As for fears that 3D home printers will displace vulnerable workers in the construction industry, Ballard isn’t worried. He explains that there is a desperate shortage of labor in the sector — a claim research backs up — and that by the time the technology is prevalent enough to really affect workers on a mass scale, a generation of builders will be retiring and the new generation will have had time to develop the skills needed to print houses instead of build them.

Change can be scary, but Ballard is practically giddy he’s so excited by the possibilities. Going into 2019, ICON is using the lessons it learned from building its prototype home to refine its printers, which will number at least three by the time this article prints. It is working on partnerships with a wide variety of companies, the most exciting of which might be NASA. (I mean, how else would you build colonies of homes in space other than 3D printing?!) Ballard’s just taking it all in.

“I feel like a little kid who gets to work at NASA and gets to deploy technology that’s barely this side of science fiction to solve these like massive humanitarian challenges. It helps that we have an amazing, amazing group of teammates. I just, I don’t know what I’m trying to say other than how happy all this makes me.”

Ballard has reason to be happy: If in fact 3D printing leads to better housing that is more affordable and environmentally friendly, the future might not be so scary after all.

Photo courtesy of ICON

Building America’s First Printed Home

ICON developed its own 3D printer, accompanying software, and concrete blend, which are used to print the walls of the home.

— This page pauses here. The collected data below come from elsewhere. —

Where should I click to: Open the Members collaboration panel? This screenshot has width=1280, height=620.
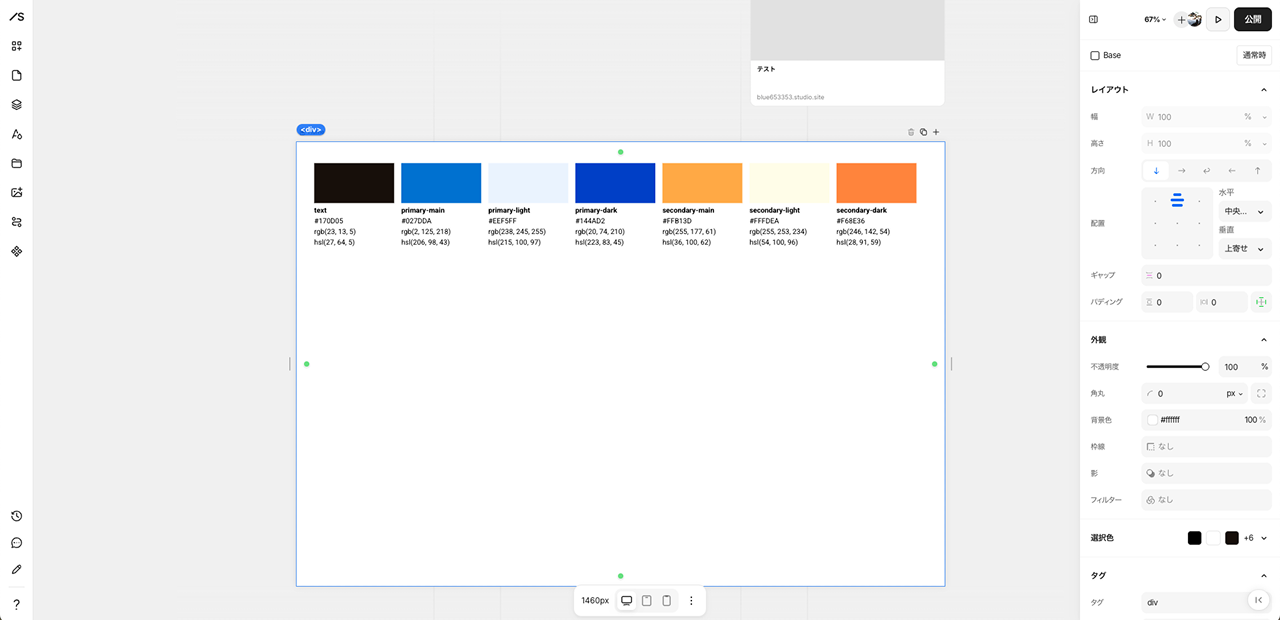[x=16, y=221]
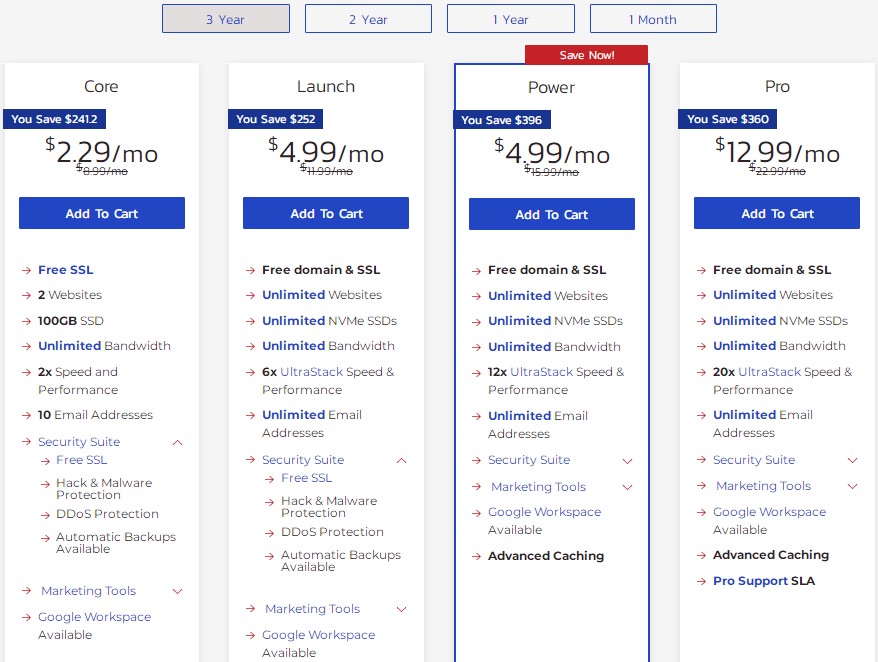Collapse Security Suite chevron in Core plan
The width and height of the screenshot is (878, 662).
[x=177, y=442]
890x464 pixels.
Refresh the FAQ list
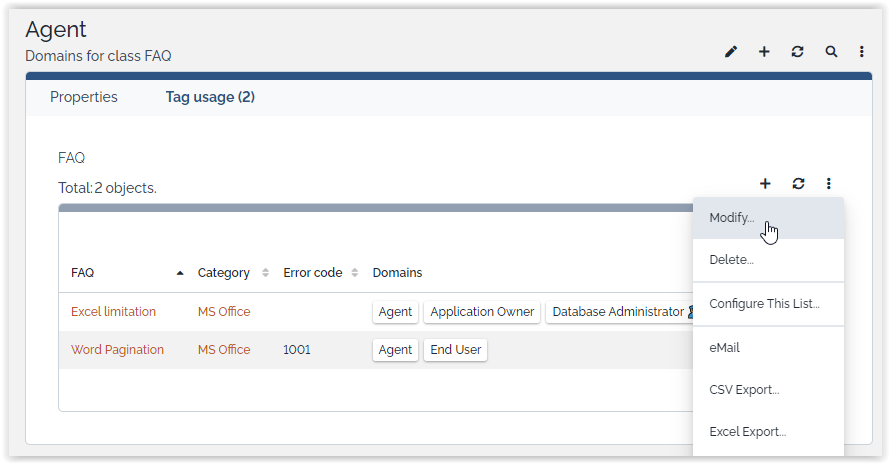pos(798,184)
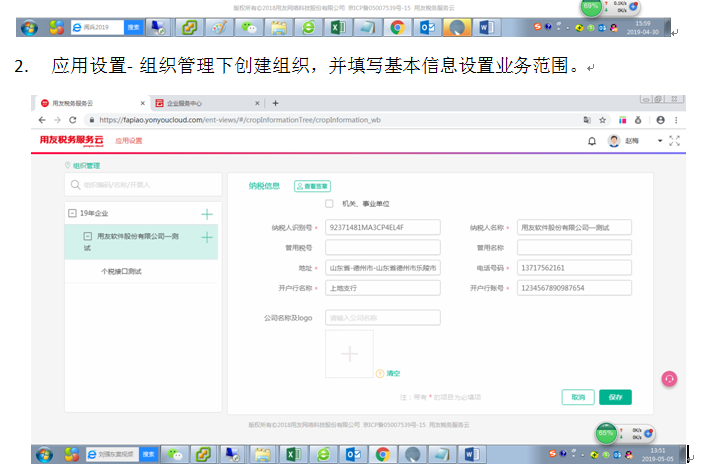Click the notification bell icon
Viewport: 705px width, 466px height.
pyautogui.click(x=592, y=141)
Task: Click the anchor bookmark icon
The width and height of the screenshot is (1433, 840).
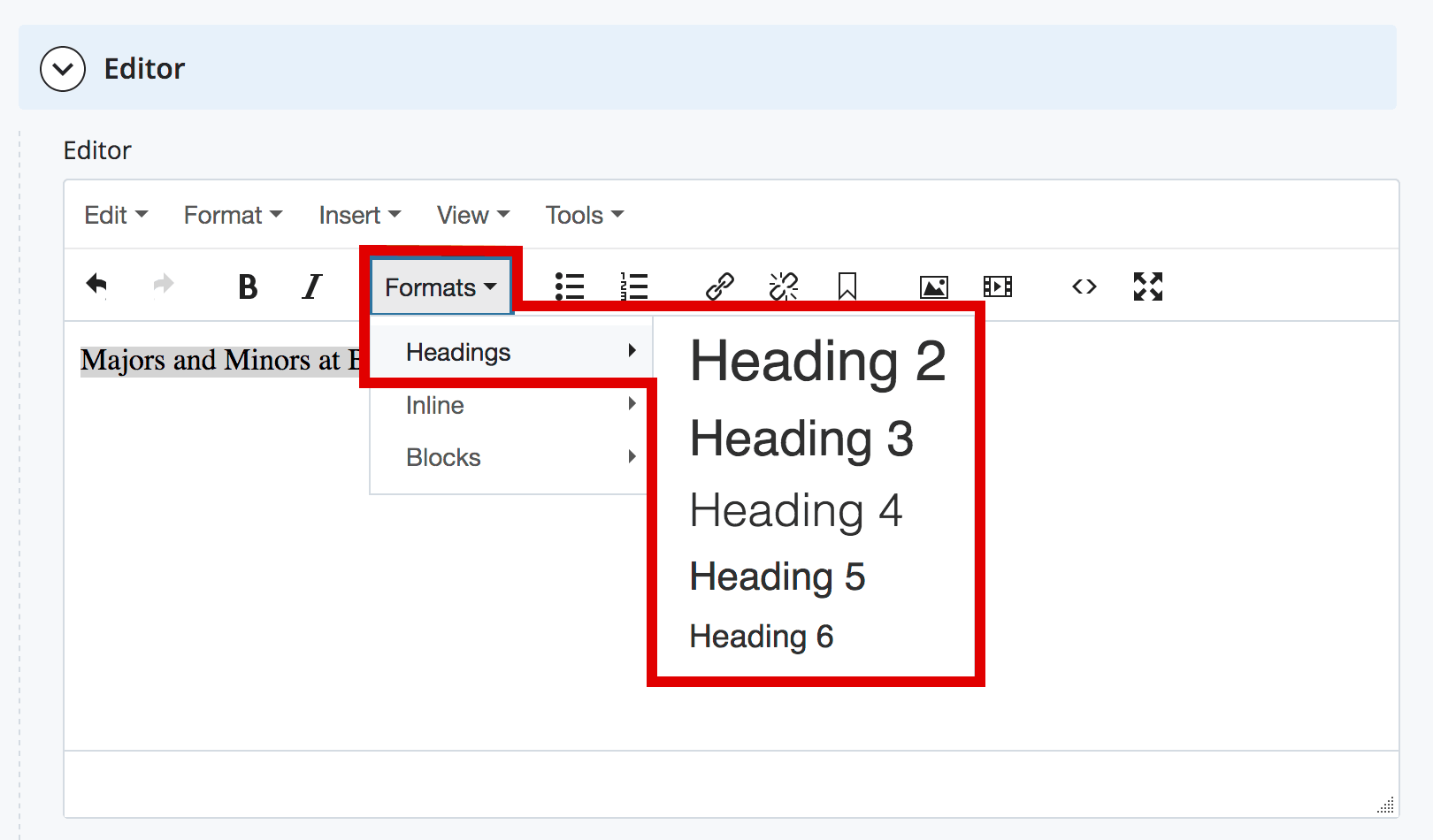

The structure is designed using ICON software.

Building permits are secured. This step was a bit of a challenge initially, because it’s a first!

Foundation is poured in standard fashion.

3D printer is used on site to pour ICON’s own concrete blend into a 350 square foot home. This step replaces multiple step of the standard building process, including framing.

Workers add a roof and finishes such as window frames, as well as electricity and plumbing. (The company is working on automated solutions for this step.)

The total price of the printed portion of the house comes out to $10,000, and the process takes ~48 hours. ICON believes it can get future homes built in half the time for $4,000, starting this year.